Reporter: Arfyana Citra Rahayu | Editor: Khomarul Hidayat
KONTAN.CO.ID - JAKARTA. Pemerintah Indonesia sedang menggenjot hilirisasi sejumlah komoditas mineral seperti nikel bauksit, timah, tembaga, dan lainnya. Hilirisasi mineral tersebut sudah membuahkan hasil cukup manis ke penerimaan negara lewat penerimaan negara bukan pajak (PNBP).

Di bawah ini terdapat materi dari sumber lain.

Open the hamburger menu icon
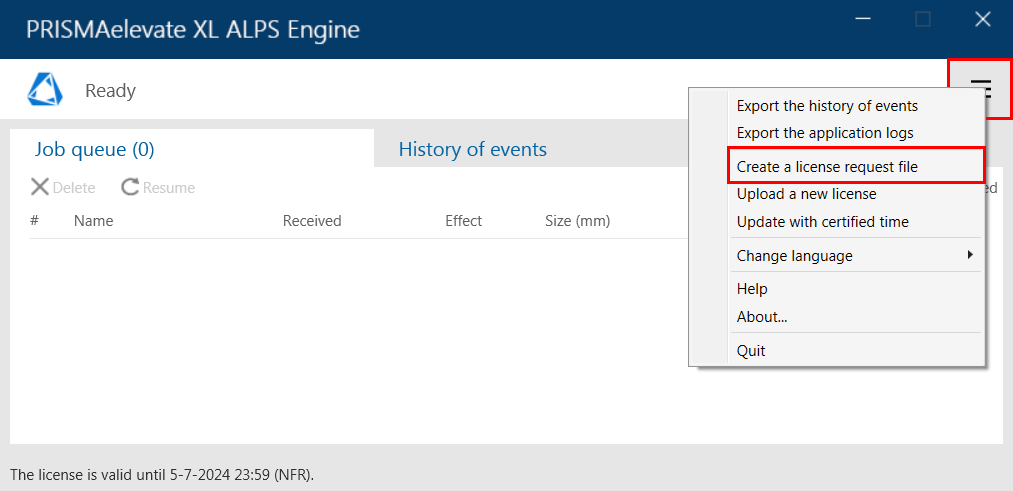pyautogui.click(x=981, y=87)
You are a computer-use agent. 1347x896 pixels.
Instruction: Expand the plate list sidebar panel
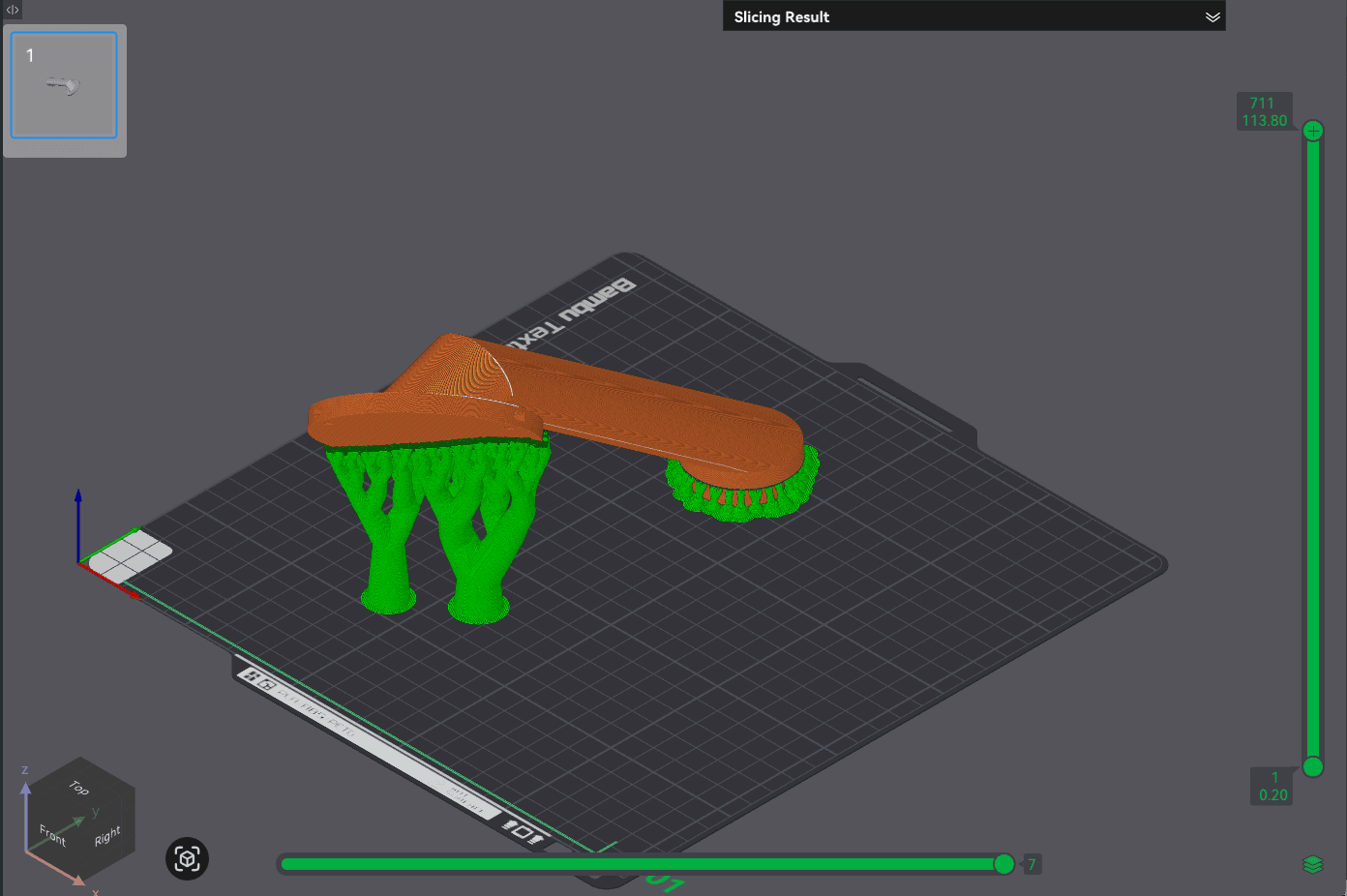pyautogui.click(x=12, y=10)
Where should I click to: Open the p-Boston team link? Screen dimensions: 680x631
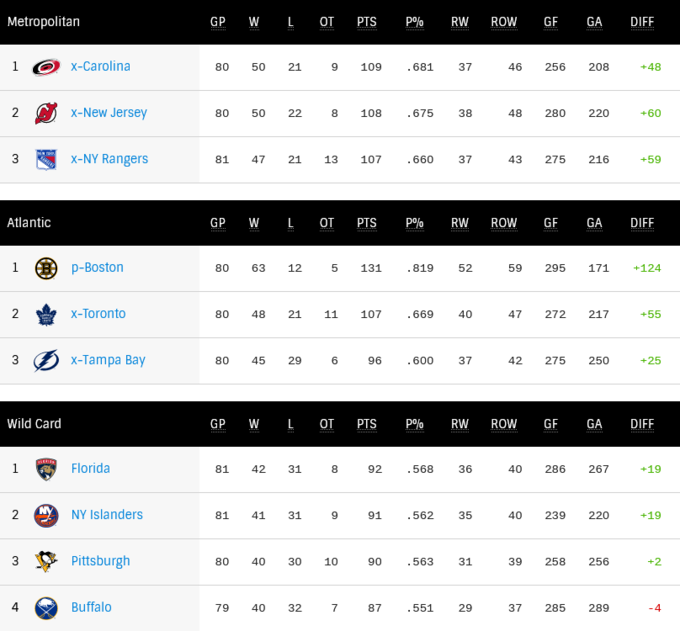[97, 268]
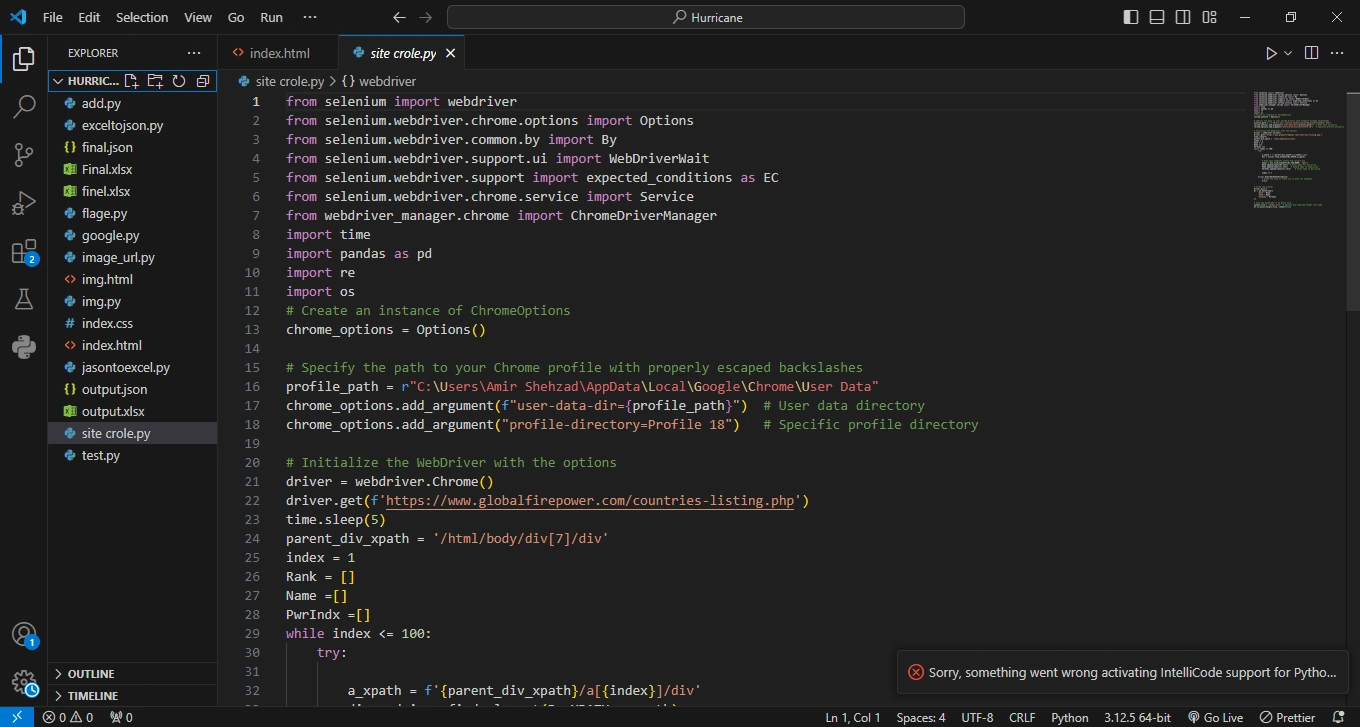Open the Search view in activity bar
Image resolution: width=1360 pixels, height=727 pixels.
point(23,107)
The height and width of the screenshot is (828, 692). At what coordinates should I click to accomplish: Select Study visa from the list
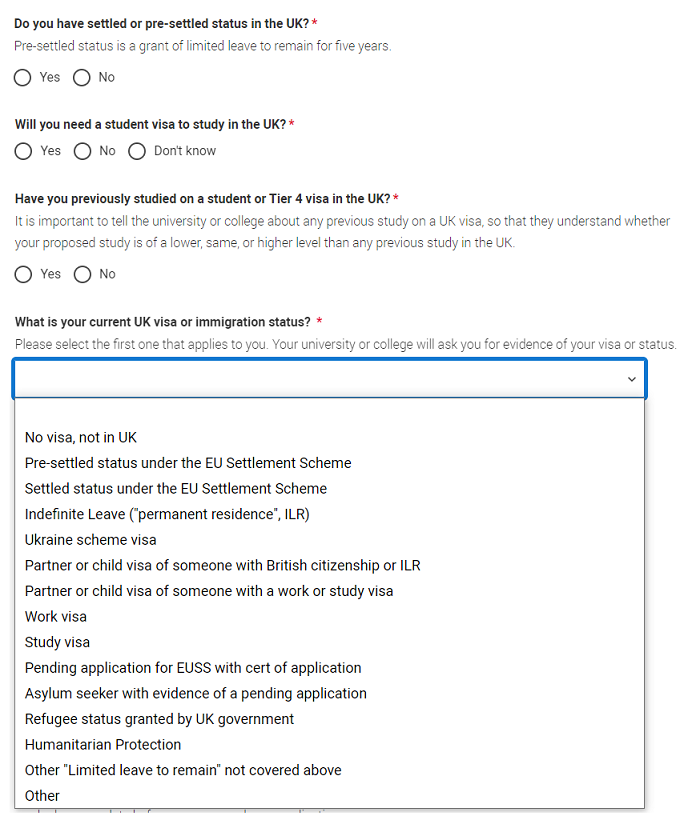[x=57, y=642]
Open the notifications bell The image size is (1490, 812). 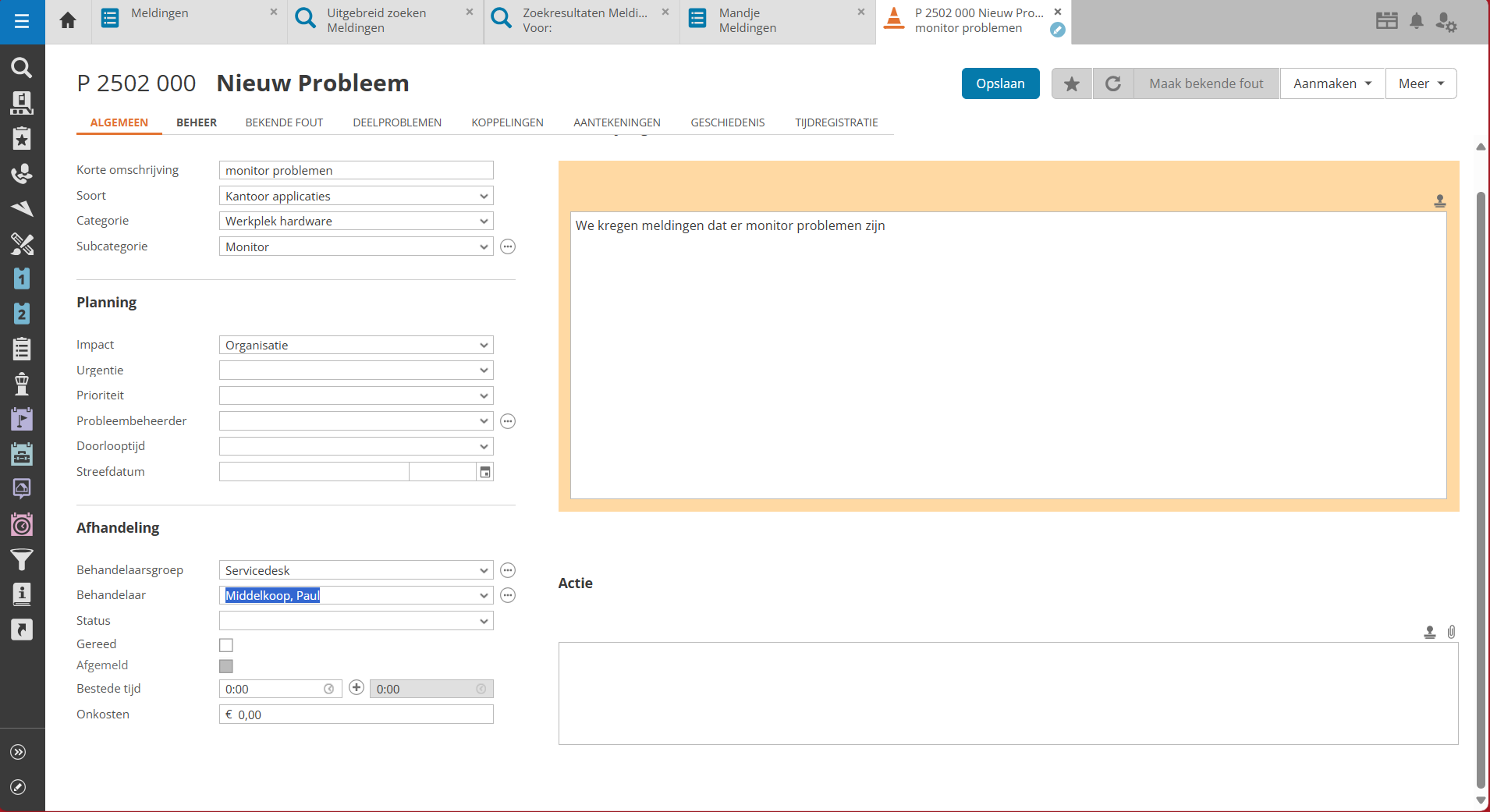point(1417,21)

Staf Khusus Menteri ESDM Bidang Percepatan Tata Kelola Mineral dan Batubara (Minerba) Irwandy Arif mengungkapkan, sampai dengan 2021 sudah ada 21 smelter yang terdiri dari 15 smelter nikel, 2 smelter bauksit, 1 smelter besi, 2 smelter tembaga, dan 1 semlter mangan.
Kemudian di 2022 akan ada tambahan 7 smelter dari berbagai komoditas sehingga totalnya di akhir tahun ini akan menjadi 28 fasilitas pemurnian.
“Pengembangan hilirisasi di Indonesia memberikan peningkatan nilai tambah terhadap komoditas-komoditas di Indonesia,” kata Irwandy dalam webinar, Jumat (18/11).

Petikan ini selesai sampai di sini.